We do need missionaries, but…

But becoming a missionary (although we desperately need more!) nevertheless does not help answer the question of what might be the Kingdom significance of the daily work of lay believers, the 799 who are not missionaries. I am not speaking of the many nice things which believers can do “after hours.” I’m speaking of their 40-hour week.

Here is the dilemma: millions of believers are caught in a job that may seem humdrum, meaningless, or oppressive, or all three. They can’t easily get a different job, and in any case they are not at all clear about what other job would be a greater contribution to the Kingdom.

Young people, however, might be urged to seek out a strategic job – not one that would pay the best, or please the most – but one which will mean the most to the Kingdom. How about microbiology? I say this because in all the world the greatest threat to life, liberty and happiness is the colossal giant of disease. To care for the sick is important. To conquer the disease germs themselves is much more strategic.

TIME (May 29) says that the health-care industry in the USA soaks up two thousand billion dollars a year ($2 trillion). Yet, within this mammoth healing operation, only a very small percentage is devoted to disease sources, either for sickness in this country or for diseases more common abroad.
Why so little? Because sick people provide the $2 trillion. They are not paying for eradication of disease pathogens but simply for healing.

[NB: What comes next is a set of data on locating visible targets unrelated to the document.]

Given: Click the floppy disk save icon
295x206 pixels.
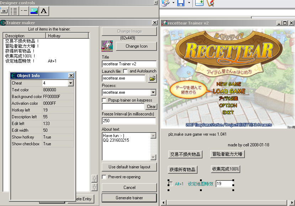Looking at the screenshot, I should pyautogui.click(x=181, y=3).
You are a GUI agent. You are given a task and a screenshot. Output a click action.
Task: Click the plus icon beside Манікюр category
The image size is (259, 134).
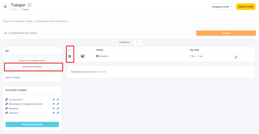(x=54, y=108)
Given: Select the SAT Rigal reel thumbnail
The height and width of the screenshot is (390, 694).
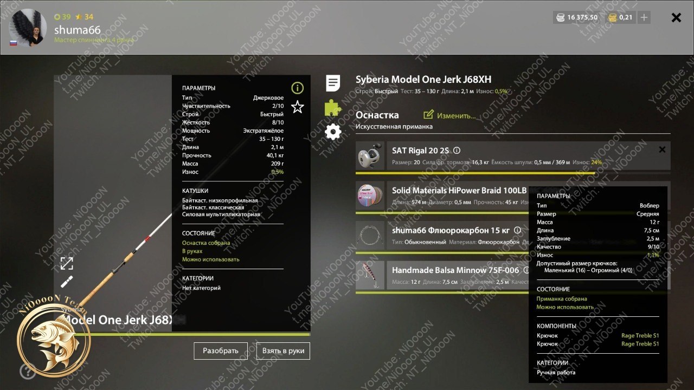Looking at the screenshot, I should [370, 156].
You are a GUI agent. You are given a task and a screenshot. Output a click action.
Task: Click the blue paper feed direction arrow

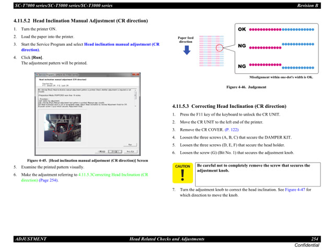(186, 50)
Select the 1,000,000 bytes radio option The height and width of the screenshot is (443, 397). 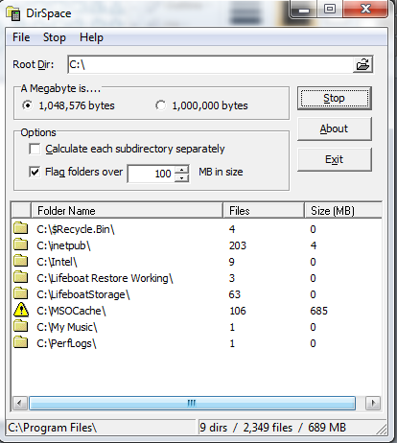point(160,105)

Now, this concern for eradication of pathogens must seem like a very indirect form of mission. However, one of the most stubborn obstacles to evangelism of educated people in our world today is the mis-impression that our faith credits God with creating disease. Listen again to my often-quoted statement from a Harvard professor, “If the God of the Intelligent Design people exists, He must be a divine sadist who creates parasites that blind millions of people.”

Thus, if Christian institutions and Christian missions do not become involved in recognizing “evil design” and in fighting against disease pathogens in the Name of Christ, that lapse will continue to allow God to be misrepresented. It also allows millions of precious believers around the world – mothers, fathers, children, infants – to continue to be subjected to avoidable yet dreadful suffering due to conquerable diseases!

Is our $2 trillion annual commitment to healing the sick blinding us to the need to eradicate causal pathogens? At a Christian college graduation I attended last week, out of 420 graduates there were only 24 in biology, chemistry or biochemistry, and none specifically in microbiology.

My point: it is not irrelevant how we earn a living. What we get paid is in exchange for what we do, but what we do is as important as what we get paid. Jobs are not all the same in this respect. Making a good living by manufacturing Beanie Babies is not as crucial as exterminating Hepatitis B and C. In a 1636 sermon entitled “The Christian’s Calling,” John Cotton said,

The Christian would no sooner have his sins forgiven than to have his life established in a warrantable calling.
It seems certain that the “new shape of the church” must include,

Let us consider how we may spur one another on toward love and good deeds … not giving up meeting together (Heb. 10:24-25).

Note: we must understand an expanded definition of “good deeds,” meaning the most strategic causes within our grasp affecting the glory of God. If we meet regularly with other believers to seek better ways of “love and good deeds”, could this take the advance of the Kingdom more seriously?